Source data:
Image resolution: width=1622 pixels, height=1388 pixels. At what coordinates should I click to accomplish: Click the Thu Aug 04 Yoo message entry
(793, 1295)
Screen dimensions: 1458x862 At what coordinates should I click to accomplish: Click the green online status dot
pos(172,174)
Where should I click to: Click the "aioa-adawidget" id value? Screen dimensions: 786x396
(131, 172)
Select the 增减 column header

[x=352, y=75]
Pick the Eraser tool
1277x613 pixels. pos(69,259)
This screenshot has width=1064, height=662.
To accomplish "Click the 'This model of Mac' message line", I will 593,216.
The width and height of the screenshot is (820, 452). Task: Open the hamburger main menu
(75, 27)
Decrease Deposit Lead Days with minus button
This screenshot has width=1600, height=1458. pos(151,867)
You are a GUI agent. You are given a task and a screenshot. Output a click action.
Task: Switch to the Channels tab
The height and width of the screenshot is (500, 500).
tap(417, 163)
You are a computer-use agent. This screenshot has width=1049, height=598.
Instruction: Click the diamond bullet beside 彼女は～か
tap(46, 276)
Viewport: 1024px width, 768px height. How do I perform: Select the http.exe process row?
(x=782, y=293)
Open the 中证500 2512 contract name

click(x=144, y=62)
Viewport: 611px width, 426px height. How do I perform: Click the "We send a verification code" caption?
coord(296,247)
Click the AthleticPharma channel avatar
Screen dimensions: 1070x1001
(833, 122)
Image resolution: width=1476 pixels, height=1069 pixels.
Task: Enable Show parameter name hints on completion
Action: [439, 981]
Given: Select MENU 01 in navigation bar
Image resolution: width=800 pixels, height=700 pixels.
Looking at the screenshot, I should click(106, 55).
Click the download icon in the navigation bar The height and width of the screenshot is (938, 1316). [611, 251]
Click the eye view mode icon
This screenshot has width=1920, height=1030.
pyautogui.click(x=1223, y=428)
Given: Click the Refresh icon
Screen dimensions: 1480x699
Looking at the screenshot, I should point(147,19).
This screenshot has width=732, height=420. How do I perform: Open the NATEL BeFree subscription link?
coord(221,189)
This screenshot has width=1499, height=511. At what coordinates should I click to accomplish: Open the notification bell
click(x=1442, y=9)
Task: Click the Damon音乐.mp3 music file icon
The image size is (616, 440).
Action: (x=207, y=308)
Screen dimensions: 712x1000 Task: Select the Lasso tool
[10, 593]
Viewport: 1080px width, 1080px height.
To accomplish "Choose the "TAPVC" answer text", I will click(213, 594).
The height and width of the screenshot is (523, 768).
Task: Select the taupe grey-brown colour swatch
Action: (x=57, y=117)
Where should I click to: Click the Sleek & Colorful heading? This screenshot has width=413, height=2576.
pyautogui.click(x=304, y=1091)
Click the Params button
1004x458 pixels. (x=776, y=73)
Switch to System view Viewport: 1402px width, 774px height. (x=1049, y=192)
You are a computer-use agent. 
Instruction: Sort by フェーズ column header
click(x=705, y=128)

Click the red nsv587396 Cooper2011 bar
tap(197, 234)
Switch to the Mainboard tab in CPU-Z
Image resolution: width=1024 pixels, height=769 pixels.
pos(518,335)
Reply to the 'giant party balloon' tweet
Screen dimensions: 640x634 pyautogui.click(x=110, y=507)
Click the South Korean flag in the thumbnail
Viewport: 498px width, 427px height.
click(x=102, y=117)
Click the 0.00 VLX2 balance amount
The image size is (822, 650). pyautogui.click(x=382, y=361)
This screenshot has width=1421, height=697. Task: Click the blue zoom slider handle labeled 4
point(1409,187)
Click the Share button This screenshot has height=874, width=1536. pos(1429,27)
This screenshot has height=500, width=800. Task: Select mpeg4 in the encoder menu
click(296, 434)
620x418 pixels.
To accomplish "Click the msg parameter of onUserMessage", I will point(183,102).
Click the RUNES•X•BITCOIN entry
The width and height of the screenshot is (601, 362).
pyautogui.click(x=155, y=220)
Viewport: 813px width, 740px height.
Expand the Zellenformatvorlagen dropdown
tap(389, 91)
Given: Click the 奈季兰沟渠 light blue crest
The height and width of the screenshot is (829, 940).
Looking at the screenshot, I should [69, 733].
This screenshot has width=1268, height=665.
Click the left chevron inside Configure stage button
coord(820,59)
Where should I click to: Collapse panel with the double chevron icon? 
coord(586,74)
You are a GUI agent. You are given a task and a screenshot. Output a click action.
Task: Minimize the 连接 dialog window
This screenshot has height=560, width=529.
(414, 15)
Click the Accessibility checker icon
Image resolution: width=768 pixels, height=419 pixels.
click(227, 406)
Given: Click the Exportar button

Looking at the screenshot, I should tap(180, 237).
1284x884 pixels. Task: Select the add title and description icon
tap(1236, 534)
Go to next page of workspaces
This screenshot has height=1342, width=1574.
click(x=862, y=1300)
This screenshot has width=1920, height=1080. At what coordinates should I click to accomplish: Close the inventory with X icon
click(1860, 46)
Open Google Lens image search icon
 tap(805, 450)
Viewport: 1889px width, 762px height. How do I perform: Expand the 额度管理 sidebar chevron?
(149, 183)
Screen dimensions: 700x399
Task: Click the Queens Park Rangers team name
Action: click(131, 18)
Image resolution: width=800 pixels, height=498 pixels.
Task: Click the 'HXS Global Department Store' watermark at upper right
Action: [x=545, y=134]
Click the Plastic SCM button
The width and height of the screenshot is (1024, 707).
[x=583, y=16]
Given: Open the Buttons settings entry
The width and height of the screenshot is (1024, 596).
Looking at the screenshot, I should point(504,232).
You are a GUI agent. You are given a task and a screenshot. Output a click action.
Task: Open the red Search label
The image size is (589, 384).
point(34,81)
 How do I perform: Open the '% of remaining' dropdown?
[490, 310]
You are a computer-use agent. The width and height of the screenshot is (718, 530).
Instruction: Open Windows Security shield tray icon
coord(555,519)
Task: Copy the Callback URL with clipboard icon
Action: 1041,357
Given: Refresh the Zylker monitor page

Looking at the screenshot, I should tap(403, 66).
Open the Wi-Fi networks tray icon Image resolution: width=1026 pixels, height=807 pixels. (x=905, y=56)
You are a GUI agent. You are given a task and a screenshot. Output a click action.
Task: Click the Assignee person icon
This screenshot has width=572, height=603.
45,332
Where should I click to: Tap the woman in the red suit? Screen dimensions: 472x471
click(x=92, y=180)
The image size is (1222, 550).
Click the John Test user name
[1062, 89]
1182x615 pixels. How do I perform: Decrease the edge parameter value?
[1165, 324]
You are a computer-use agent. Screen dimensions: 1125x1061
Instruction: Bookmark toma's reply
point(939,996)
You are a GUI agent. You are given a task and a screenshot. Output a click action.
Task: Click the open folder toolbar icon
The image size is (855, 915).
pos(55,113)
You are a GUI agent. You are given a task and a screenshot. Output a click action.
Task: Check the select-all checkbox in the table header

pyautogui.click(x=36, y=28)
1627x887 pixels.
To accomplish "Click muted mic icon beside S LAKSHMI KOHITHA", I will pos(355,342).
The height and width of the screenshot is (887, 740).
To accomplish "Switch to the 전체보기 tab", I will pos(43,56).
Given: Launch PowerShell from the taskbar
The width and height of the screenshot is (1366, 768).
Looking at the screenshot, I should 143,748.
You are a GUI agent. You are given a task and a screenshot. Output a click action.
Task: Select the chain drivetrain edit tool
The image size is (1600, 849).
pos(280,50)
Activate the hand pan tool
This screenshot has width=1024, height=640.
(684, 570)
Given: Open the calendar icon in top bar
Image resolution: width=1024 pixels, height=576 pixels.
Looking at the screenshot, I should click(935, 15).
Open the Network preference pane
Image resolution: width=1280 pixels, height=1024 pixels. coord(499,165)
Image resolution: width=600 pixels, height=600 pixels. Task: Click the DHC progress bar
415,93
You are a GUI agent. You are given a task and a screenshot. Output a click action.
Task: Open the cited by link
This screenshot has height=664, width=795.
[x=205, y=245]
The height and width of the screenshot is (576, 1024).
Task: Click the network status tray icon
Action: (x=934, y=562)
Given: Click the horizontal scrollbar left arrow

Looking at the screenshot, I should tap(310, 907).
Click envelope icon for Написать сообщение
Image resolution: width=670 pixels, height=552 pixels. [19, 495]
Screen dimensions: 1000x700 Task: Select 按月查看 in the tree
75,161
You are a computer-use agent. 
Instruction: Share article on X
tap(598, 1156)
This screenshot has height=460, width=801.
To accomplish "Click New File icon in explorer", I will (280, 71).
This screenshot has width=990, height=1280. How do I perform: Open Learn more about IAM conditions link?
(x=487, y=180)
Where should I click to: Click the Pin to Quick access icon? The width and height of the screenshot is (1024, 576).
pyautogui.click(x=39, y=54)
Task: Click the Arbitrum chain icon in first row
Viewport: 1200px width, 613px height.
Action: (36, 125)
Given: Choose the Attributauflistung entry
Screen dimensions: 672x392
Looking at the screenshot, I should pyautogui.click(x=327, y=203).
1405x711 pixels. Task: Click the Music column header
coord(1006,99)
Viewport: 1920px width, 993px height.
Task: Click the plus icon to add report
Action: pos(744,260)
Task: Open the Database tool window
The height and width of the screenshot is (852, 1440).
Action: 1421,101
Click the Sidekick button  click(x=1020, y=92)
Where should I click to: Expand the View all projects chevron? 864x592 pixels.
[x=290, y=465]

Work request: The lines from the one holding "Screen dimensions: 672x392" to the final line of the entries, both included, are what should be output, exactly and alone.

Solution to this problem:
Screen dimensions: 672x392
Looking at the screenshot, I should pyautogui.click(x=327, y=203).
1405x711 pixels. Task: Click the Music column header
coord(1006,99)
Viewport: 1920px width, 993px height.
Task: Click the plus icon to add report
Action: pos(744,260)
Task: Open the Database tool window
The height and width of the screenshot is (852, 1440).
Action: 1421,101
Click the Sidekick button  click(x=1020, y=92)
Where should I click to: Expand the View all projects chevron? 864x592 pixels.
[x=290, y=465]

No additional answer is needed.